In more recent years, Amer has encountered a share of prejudice against his wife, as well. “Among my Southeast Asian community and friends, some of whom are still rather conservative, my ‘white’ wife is sometimes discussed,” he says. “I have also come across some brow-raising remarks in more conservative Muslim communities ‘You have to do the vacuuming and cleaning?’ or ‘Your wife won’t cook for you all the time?’ are some of the common ones. ‘Not in the US of A and certainly not in the twenty-first century!’ I sometimes retort.”

Patrick O’Connor ’06 met his wife, Alice, in Chicago a few years after graduating from IWU. The daughter of Taiwanese immigrants, Alice maintains close ties with her family origins. With their two children, the couple visited Taiwan in January.
.While Amer does not observe many of the customs of his upbringing in Dhaka, he does strive to maintain those that lie close to his heart. “I suppose there are values I am simply not ready to part with,” he says, citing a standard of hospitality that many Americans would consider excessive or ostentatious. While Amanda prefers to offer a more judicious, “just enough” for their guests, Amer seeks to provide an experience of “grandeur and abundance” keeping with the prided quality and quantity of entertainment he recalls from his childhood home. “However,” he notes, “it was always clear that the positive dynamics of our relationship outweighed such matters.”
-*-*-
▶ [EXERCISE TASKS]
[A] In the passage on cross-cultural marriage, where did Patrick O'Connor meet his wife, Alice?
[B] Pick up the passage on cross-cultural marriage after its final sentence and continue it.
The records that come next are separate material, unrelated to the passage on cross-cultural marriage.

▶ [SUPPLIED ENTRIES]
-*-*-
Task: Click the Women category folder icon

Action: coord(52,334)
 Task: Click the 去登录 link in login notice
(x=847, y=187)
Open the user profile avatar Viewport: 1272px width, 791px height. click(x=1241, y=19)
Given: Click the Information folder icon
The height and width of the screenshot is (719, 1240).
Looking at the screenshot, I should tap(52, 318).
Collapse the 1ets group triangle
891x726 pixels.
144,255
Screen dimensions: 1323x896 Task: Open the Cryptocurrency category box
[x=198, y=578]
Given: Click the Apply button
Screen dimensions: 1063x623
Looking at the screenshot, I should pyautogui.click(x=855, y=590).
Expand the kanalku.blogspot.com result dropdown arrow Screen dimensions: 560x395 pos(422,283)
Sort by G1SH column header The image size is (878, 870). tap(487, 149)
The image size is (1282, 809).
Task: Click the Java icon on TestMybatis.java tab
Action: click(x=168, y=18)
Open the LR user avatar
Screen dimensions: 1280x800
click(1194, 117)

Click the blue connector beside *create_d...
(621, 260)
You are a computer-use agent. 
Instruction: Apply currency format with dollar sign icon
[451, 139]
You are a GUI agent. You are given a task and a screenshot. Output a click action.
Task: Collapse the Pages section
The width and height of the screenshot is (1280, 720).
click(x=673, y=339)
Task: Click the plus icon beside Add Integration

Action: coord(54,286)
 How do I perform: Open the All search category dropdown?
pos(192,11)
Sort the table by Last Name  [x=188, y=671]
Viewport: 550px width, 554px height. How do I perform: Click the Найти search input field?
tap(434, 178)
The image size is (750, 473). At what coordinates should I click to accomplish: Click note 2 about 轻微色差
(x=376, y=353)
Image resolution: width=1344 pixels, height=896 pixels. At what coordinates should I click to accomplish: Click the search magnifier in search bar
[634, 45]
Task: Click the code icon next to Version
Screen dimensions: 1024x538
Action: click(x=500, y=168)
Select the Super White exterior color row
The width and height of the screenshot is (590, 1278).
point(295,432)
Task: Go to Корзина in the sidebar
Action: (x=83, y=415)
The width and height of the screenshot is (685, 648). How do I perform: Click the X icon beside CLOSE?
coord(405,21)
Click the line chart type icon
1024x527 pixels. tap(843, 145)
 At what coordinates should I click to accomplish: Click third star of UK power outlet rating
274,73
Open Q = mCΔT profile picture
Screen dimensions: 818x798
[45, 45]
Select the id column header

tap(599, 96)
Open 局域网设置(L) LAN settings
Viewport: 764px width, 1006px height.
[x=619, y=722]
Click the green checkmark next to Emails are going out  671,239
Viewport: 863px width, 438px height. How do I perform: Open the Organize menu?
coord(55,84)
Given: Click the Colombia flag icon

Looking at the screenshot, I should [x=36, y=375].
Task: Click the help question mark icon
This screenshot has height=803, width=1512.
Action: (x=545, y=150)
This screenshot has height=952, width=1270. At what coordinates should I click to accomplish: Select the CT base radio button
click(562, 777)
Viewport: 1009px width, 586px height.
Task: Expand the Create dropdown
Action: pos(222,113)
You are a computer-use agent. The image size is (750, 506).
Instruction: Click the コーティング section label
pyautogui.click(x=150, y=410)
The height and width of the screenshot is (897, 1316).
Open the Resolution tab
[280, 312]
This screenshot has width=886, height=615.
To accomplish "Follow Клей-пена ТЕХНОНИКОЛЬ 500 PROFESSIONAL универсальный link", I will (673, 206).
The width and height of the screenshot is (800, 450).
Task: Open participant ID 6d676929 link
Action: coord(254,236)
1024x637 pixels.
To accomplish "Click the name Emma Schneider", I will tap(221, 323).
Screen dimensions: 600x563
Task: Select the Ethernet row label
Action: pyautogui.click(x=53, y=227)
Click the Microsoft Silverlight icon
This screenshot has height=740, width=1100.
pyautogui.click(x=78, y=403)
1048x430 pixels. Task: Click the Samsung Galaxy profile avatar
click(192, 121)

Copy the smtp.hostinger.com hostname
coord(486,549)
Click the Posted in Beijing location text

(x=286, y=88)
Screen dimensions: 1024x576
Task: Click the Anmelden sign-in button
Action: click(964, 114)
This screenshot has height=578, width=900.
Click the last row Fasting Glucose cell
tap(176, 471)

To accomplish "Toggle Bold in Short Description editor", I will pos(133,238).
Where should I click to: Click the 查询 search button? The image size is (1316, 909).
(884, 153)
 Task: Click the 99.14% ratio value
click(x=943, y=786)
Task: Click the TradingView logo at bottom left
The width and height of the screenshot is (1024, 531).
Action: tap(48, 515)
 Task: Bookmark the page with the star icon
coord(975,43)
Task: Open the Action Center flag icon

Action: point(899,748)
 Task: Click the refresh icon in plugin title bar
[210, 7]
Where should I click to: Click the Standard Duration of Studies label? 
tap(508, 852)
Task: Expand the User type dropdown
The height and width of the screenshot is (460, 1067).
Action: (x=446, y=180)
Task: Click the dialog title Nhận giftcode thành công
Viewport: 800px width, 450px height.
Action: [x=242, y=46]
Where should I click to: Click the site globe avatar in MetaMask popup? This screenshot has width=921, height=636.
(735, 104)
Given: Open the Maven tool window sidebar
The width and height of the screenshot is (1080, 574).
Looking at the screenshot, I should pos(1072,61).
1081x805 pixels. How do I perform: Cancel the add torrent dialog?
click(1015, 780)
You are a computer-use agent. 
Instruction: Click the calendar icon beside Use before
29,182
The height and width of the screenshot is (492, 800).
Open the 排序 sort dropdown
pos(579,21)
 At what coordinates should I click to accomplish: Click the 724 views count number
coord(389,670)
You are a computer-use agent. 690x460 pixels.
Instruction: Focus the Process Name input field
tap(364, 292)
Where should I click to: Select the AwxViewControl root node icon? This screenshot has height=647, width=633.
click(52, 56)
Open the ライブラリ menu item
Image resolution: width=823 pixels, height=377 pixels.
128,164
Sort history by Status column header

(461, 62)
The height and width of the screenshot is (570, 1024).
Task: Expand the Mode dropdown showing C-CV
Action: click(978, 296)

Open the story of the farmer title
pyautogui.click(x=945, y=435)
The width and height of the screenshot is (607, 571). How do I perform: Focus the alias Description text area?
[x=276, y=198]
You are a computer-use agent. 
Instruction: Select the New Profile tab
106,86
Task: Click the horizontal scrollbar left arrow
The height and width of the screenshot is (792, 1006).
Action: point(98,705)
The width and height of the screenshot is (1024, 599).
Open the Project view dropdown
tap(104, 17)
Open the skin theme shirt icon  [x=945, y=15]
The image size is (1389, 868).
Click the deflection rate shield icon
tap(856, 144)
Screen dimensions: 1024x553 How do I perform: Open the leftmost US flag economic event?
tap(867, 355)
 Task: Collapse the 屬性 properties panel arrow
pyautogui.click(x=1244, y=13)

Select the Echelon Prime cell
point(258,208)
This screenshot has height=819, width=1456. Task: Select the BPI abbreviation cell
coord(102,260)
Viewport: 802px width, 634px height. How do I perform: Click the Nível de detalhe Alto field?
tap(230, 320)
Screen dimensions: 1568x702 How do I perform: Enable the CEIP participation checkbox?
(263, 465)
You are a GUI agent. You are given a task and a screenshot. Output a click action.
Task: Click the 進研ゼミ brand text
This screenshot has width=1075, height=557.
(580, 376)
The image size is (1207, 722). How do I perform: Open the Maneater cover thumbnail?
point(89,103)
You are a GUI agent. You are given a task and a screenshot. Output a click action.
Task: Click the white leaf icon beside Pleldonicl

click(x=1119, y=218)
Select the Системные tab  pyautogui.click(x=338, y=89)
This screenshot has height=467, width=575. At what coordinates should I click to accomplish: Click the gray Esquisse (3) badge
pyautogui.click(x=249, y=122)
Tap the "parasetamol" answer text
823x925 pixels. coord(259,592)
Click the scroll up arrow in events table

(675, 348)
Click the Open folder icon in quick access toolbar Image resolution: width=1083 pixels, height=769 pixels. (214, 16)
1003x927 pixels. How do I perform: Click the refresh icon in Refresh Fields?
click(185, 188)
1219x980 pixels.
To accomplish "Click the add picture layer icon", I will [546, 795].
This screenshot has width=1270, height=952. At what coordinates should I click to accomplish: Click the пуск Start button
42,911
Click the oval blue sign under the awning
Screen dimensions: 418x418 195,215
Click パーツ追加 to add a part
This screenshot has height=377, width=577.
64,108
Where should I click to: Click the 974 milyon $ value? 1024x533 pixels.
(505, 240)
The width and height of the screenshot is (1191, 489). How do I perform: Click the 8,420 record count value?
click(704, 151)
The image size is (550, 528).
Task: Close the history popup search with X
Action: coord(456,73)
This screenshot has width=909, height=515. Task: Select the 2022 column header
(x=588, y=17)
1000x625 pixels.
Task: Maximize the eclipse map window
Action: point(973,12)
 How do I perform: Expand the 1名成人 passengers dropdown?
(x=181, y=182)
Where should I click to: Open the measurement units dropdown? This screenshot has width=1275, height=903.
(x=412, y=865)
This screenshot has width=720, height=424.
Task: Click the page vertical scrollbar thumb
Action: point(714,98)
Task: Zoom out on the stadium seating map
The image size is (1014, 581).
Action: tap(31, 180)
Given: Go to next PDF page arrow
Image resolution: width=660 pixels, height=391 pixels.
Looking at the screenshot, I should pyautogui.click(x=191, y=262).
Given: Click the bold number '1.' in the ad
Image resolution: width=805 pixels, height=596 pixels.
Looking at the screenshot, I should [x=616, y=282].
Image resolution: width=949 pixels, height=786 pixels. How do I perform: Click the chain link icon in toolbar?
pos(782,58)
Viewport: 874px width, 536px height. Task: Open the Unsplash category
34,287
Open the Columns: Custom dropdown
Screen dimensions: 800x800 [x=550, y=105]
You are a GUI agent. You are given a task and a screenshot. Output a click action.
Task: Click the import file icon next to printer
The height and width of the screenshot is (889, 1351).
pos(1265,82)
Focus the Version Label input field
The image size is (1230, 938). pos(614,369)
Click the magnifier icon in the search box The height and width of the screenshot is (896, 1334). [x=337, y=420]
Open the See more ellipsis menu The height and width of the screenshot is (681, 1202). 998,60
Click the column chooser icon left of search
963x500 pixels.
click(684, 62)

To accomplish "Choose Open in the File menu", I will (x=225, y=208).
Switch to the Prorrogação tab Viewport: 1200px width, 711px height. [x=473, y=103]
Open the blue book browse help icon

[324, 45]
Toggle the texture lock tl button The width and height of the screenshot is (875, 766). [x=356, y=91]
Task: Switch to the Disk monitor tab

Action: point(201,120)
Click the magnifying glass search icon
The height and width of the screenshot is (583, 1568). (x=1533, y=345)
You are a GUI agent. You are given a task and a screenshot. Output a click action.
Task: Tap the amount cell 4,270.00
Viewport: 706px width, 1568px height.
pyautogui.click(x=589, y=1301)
-*-*-
▶ [ANSWERS FOR THE TASKS]
[A] In Chicago, a few years after he graduated from IWU.

[B]
For Amanda, one cherished aspect of their “positive dynamics” is the exhilarating variety that occurs when they combine their holidays, food customs, music collections and childhood memories. Amer has adopted many Westerners’ passion for companion pets, lavishing love and attention on the housecat that Amanda adopted several years ago. Amanda now adores Southeast Asian dancing. “Our differences bring newness and excitement to life!” she says.
For this very reason, the I-House, in its own quiet way, is perhaps one of the most exciting places on campus. Patrick found living at the I-House ideal because, for him, “meeting people who are different from me is the most interesting way to live and interact.” But as these former residents consistently report, the beauty of the I-House concept lies in a basic tenet of undergraduate socialization: putting students in a shared space.
“With so many American and international students living side by side, we quickly became individuals rather than examples of our specific nationalities,” Jennifer observes. Cross-cultural friendship, love and lifelong commitment become possible because at the I-House, students learn to see through the noise of overt differences and stereotypes. As Prakrit explains, “Our cultural identities ended up being a small part of what makes us us.”

Anna Deters with her husband, Tom, and son Charlie.
About the author: Anna Deters ’04 was an English/history double major at IWU. Her international experiences include study her senior year at the University of Amsterdam and completion of her master’s at the Università degli Studi di Torino. She wed Tom Erez in 2009 and recently completed her Ph.D. in English literature at Washington University in St. Louis. The couple and their 2-year-old son, Charlie, reside in London.